Koestenbaum's work doesn't exactly do this. Though his titular essay comes with a possessive, it -- like most of the book -- is more a declaration of perception than a claim to a spot on a timeline. "Despite my best efforts," he writes, "I existed in history, not as agent but as frightened, introspective observer." This is how we come to know his eighties -- he was more watcher than participant, a spectator learning to emulate the world.

"I was not thinking about the world. I was not thinking about history. I was thinking about my body's small, precise, limited, hungry movement forward into a future that seemed at every instant on the verge of being shut down." A self-professed "self-ethnographer," Koestenbaum is an avid looker, and what's filtered through his gaze becomes easy to appreciate. Whether he writes about himself, Susan Sontag, or the stubble of a young man named Eric, Koestenbaum has one aim: effective criticism.

What this means is that, as an author, he's able to write the subject without explicit judgment. He's able, during many moments in his essays, to critique by way of scrutiny and personalization, bringing the reader into his perception instead of merely saying what the perception is.
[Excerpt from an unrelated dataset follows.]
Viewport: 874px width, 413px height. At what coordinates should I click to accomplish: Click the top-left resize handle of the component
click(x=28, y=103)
He writes in "Advice for the Young":

I have turned literature, like every love, into a harness. The discursive situations I confront -- audience, reader -- hold me like a vise, and so I end up not speaking, rather than trying to begin the awful, necessary work of accommodating myself to that confinement, learning the dimensions of prison so I might transform it into a nursery.

This might be the most important quality of Koestenbaum's work: his attempts at making a prison a nursery. Literary or not, criticism is confinement, but a critic and essayist like Koestenbaum is able to find comfort here, able to show off shimmering sentences while he delves deep into a theory. It isn't easy to talk about Susan Sontag, or Roland Barthes, or Andy Warhol or the Pathos of Art with personal ease, but he does it. Or, at least he makes it look easy. There isn't a moment we forget we're reading Wayne Koestenbaum, and this is his success.
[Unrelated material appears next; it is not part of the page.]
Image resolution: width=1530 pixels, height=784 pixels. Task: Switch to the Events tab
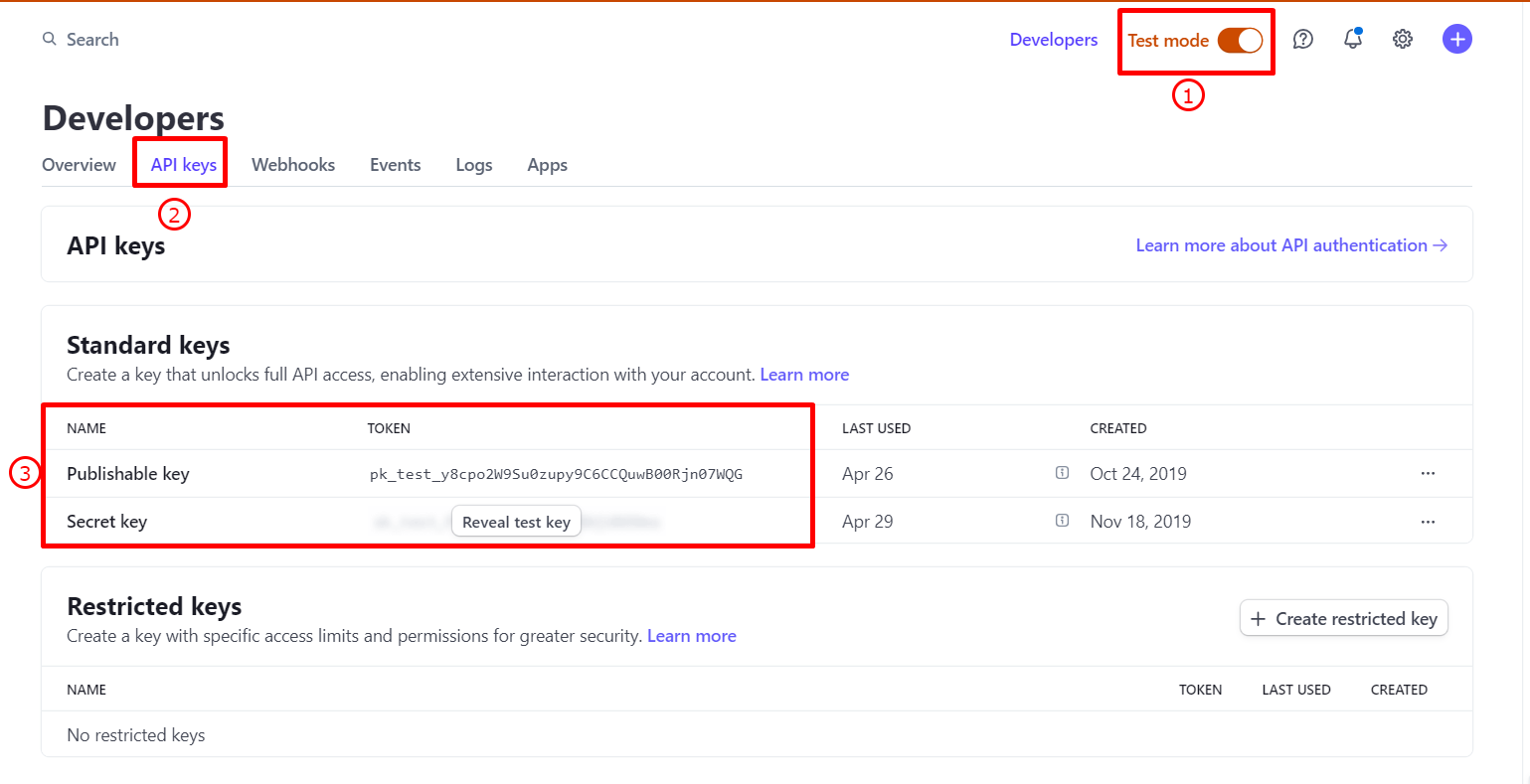pos(395,164)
Some of Koestenbaum's titles -- "In Defense of Nuance," "Dear Sigmund Freud," "Fag Limbo," "Eric's Stubble," "Notes on Affinity" -- should give us an idea of the feel he's going for here, a stern but satiny kind of work. "As Bartleby and his compatriots understood," he writes in "Roberto Bolaņo's Tone," "one must leave literature to find it again; one must lower one's voice to raise it." Koestenbaum, I think, is a master of the lowered voice, that inkling of sound one must lean toward in order to absorb. This is the voice we want from a critic -- not something loud and verbose, but rather something gentle and en pointe. A collection of essays can be a difficult place to find this, as so often a collection will contain some out-of-place pieces of writing (and even this collection, for an essay or two, feels thrown together), but overall I see a body when I engage My 1980s, a thoughtful and sensible whole.

"Some people obsessively reexamine their lives," he writes, "others straightforwardly endure them. I would rather be one who endures; instead, I am an examiner." I'm glad for this examination. Without it we would probably have a book by one of those verbose critics rather than someone attempting earnestly to take the position of the worrier. There's anxiety in Koestenbaum's work. There's wonder here, too, and the combination of the two give me a critic that I not only want to read but a critic I want to get to know. It's human to worry, and writing about these worries is a perfect bonding agent. "I aggressively solicit the posture of longing," he writes in "Eric's Stubble." This posture -- this deep, burdened posture -- is exactly what I gain as I lean in, for a close listen of a frightened, introspective watcher.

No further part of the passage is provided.